ふたつ名の令嬢と龍の託宣 -龍の託宣1-
 ――その時、脳裏に自分のものではない意識がねじ込まれてきた。こんなことをしてくる(やから)は、ジークヴァルトの知る限りひとりしか存在しない。

 ぎゅっとまぶたを閉じると、目の前にリーゼロッテの姿が浮かぶ。彼女は座ったまま瞳を閉じていた。その顔にどんどん近づいていく。まるで口づけを交わすかのように。

 自分の守護者の楽しそうな気配まで伝わってくる。――リーゼロッテの唇まで、もう少し。
 ジークヴァルトは舌打ちと共に、その怒りを爆発させた。

「お前、どういうつもりだ」

 唸るように言ってジークハルトを睨みあげる。気づくと、腕の中にリーゼロッテを引き寄せていた。

『どうもこうも。こうすればヴァルトが飛んでくるでしょ?』

 頭の後ろで手を組みながら、ジークハルトは宙であぐらをかいたたままニコニコと笑っている。

 ここはリーゼロッテに用意した部屋のようだ。自分の部屋とは屋敷の正反対の場所にある。瞬間移動でもしたのだろうか。こんなことは初めてだったが、今はそんなことはどうでもよかった。
 自分のいない間にリーゼロッテにまとわりつくとは。己の守護者であっても許しがたかった。

『ほら、リーゼロッテ。

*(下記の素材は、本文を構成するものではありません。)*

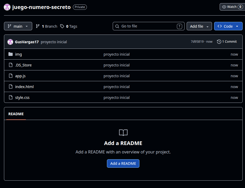Open the style.css file
Viewport: 245px width, 188px height.
(22, 98)
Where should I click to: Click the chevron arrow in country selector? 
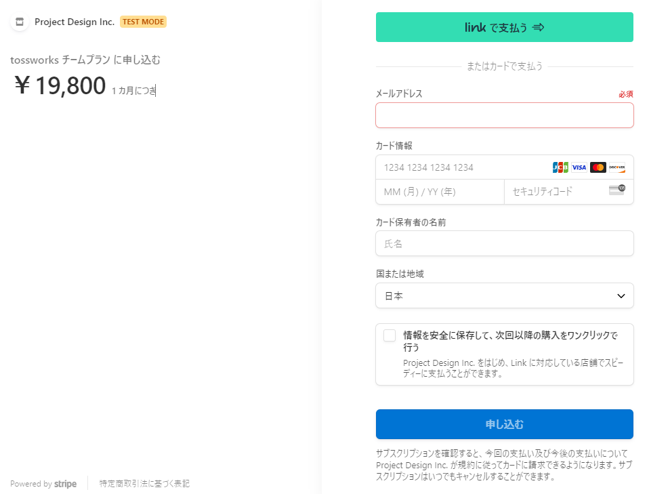click(x=621, y=296)
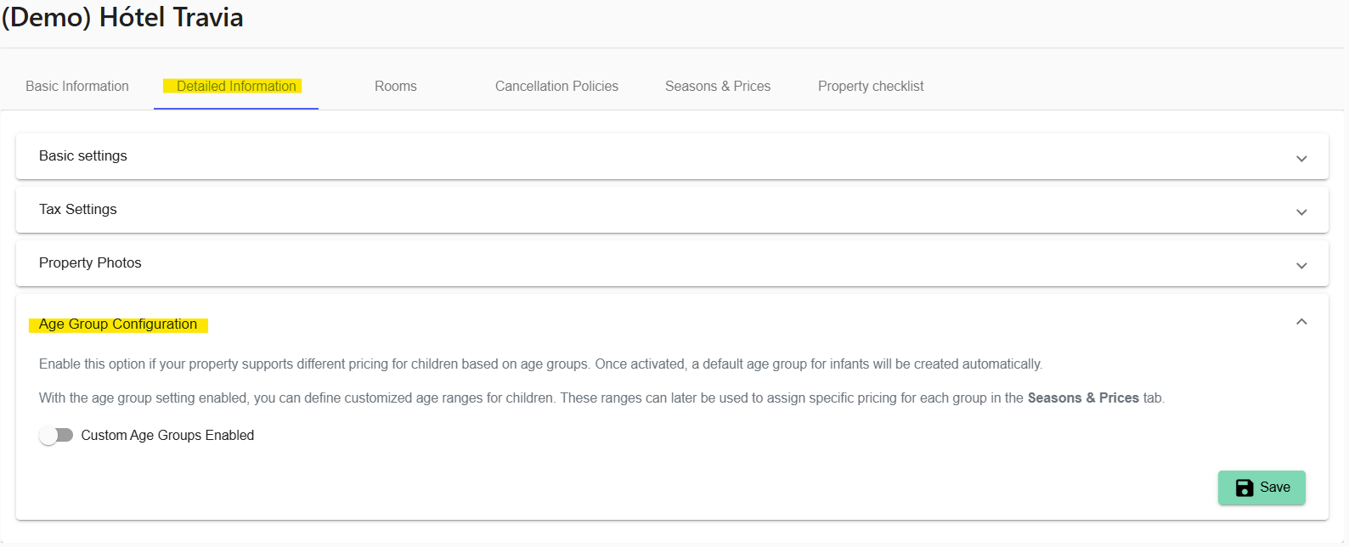The width and height of the screenshot is (1349, 547).
Task: Enable the Custom Age Groups toggle
Action: (56, 436)
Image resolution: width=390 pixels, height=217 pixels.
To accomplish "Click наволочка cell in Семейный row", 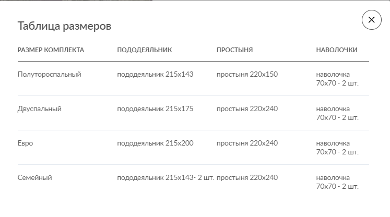I will (337, 182).
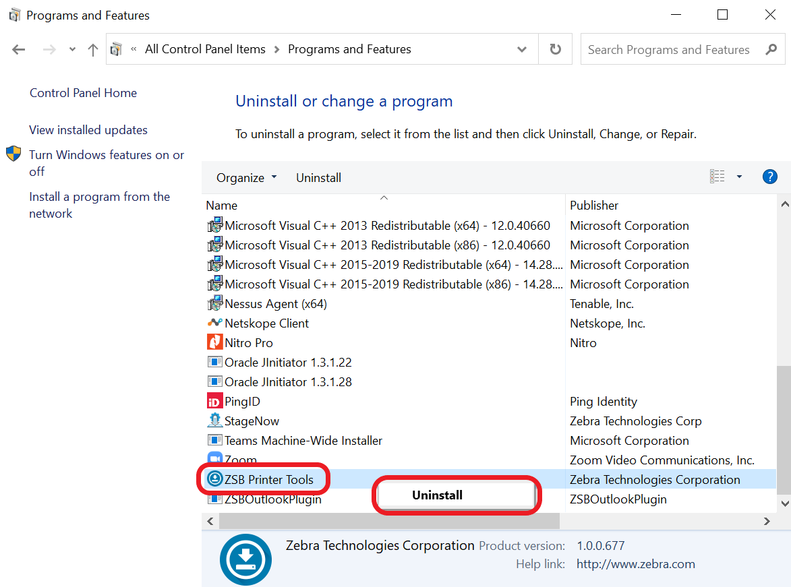
Task: Click the Back navigation arrow
Action: (19, 50)
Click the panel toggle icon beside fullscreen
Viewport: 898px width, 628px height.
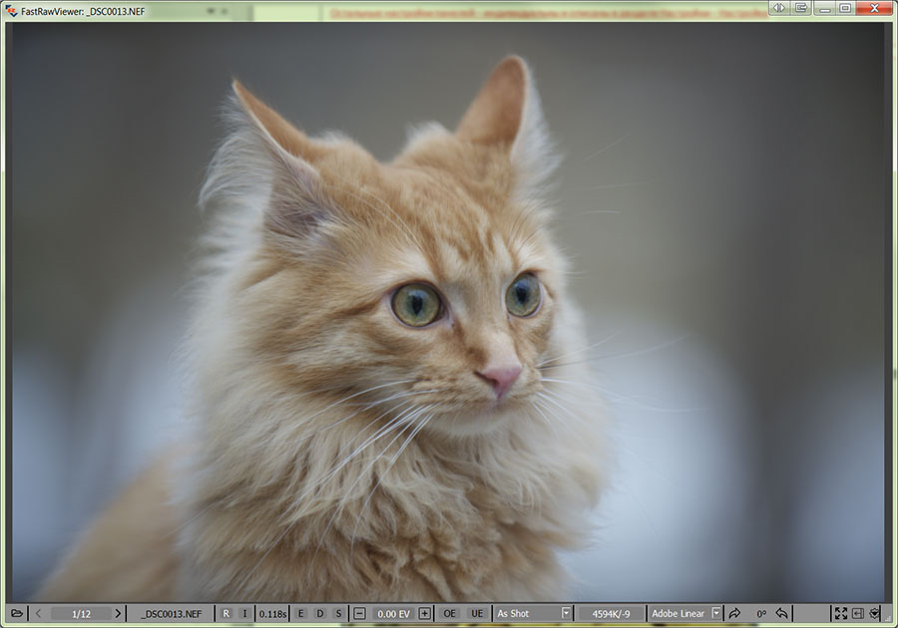click(x=857, y=613)
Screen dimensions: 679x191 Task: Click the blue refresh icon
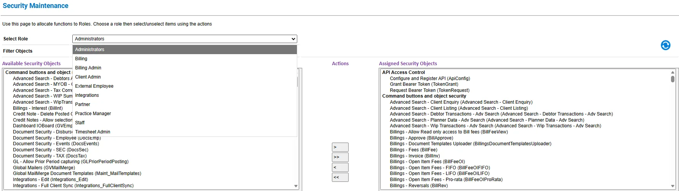pos(665,45)
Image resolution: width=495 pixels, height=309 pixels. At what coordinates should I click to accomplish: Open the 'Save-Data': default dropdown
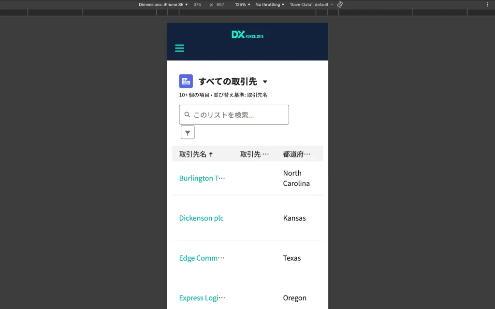(x=311, y=4)
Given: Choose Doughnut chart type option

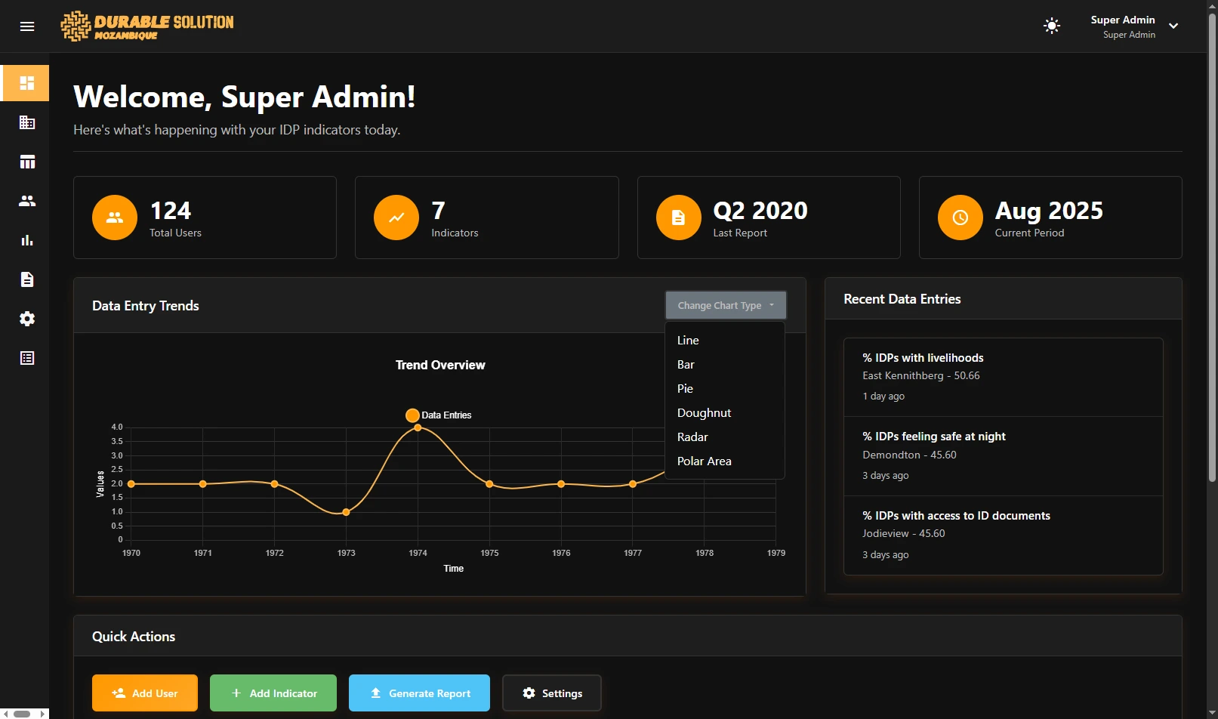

ヴァルトにお願いがあるんでしょ?』
「え? ええ、お願い……お願いですわね」

 リーゼロッテも混乱しているようだ。腕の中でぽかんと口を開け自分を見上げている。

 薄く開かれた小さな唇に、目が吸い寄せられる。ちりとした欲望を感じた瞬間、周りの空気がざわついた。

 次の瞬間、ジークヴァルトは舌打ちをして、リーゼロッテを腕から離した。このまま暴走すると、この部屋まで大変なことになる。
 乱暴に立ち上がると、ジークヴァルトは己の守護者をねめつけた。

『ははっ、ヴァルトもたいへんだ』

 緊張感のないジークハルトの声が響く。


 一触即発なジークヴァルトの雰囲気に、リーゼロッテはただおろおろとするばかりであった。